平屋は1階のみで完結する構造のため、周囲に高い建物があると日当たりや風通しが悪くなる可能性があります。
特に、隣家との距離が近くなる住宅密集地では注意が必要です。
一方で二階建ての場合、高い位置に部屋を設けやすく、周囲からの視線や日照の問題が比較的少ないため、住宅密集地や条件の厳しい土地でも建てやすいのがメリットです。
大まかなエリアの計画段階で、地域の環境条件をしっかり調査しておきましょう。
【比較③】長期的にかかる費用

平屋と二階建てでは住宅の維持管理や税金など、長期的にかかる費用にも差が出てきます。ここでは、税金とメンテナンス費用に分けて比較してみましょう。
税金
家を建てたあとも、毎年固定資産税や都市計画税といった税金が発生します。
一般的に平屋は土地を広く使うことになるため、二階建てよりも土地の評価額が高く、税負担が増えるケースが多いです。
延べ床面積30坪・土地50坪の平屋と、同じ延べ床面積で土地40坪の二階建てを比べると、年間で1〜2万円程度の税金差が出る場合もあります。
なお、自治体ごとに税率や評価基準が異なるため、あくまで目安として考えてください。
メンテナンス費用
家を建てて入居した後は、定期的なメンテナンスが必要となります。
特に、屋根や外壁の塗り替え・点検といった高所作業では、足場の設置が必要かでコストが変わります。
平屋は屋根までの高さが低いため、足場を組むなどのコストが抑えられるケースが多いです。
外壁塗装にかかる費用の一例を見てみましょう。
建物タイプ | 外壁塗装の目安費用(30坪の場合) |
平屋 | 約70万〜90万円 |
二階建て | 約90万〜120万円 |
ただし、平屋は屋根の面積が広いぶん、屋根材や雨どいの補修費用が割高になる場合もあります。
それぞれの特徴をふまえて、将来の維持費も見込んでおきましょう。
【比較③】日常の暮らしやすさ

平屋と二階建てでは、日常の暮らしやすさも大きく違ってきます。
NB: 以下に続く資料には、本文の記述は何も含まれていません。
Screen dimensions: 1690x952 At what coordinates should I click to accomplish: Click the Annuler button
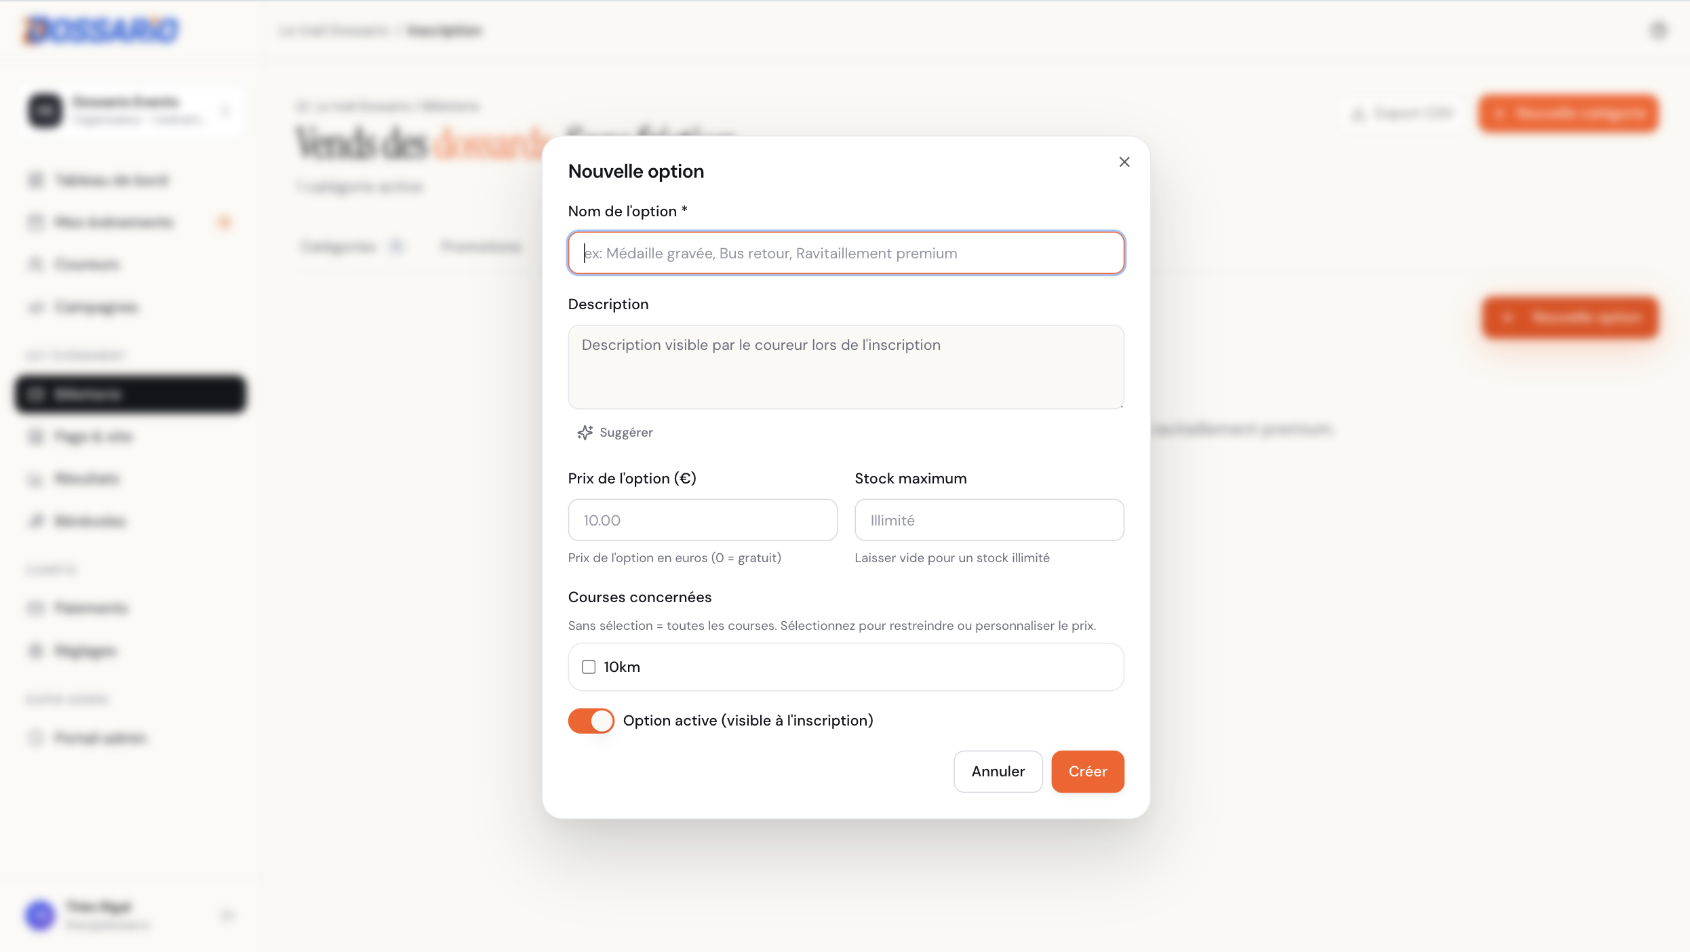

ここでは、動線や居心地について比べてみましょう。
生活の利便性
平屋はすべての生活空間がワンフロアにまとまっているため、洗濯や掃除、買い物の片付けといった日常の動作が楽になるのが特徴です。
特に、小さな子どもがいる家庭や足腰に不安がある方にとって、階段のない動線は大きな安心材料となるでしょう。
一方、二階建てはプライベート空間と共有スペースを分けやすいため、家族が多い場合でも生活リズムを保ちやすいというメリットがあります。
ただし、日常的に階段の昇り降りが必要になるため、将来的に負担になる可能性も。
現在のライフスタイルだけでなく、将来的な負担も見据えておきましょう。
暮らしの快適さ
空間の広がりや採光・通風といった環境は、暮らしの快適さを左右します。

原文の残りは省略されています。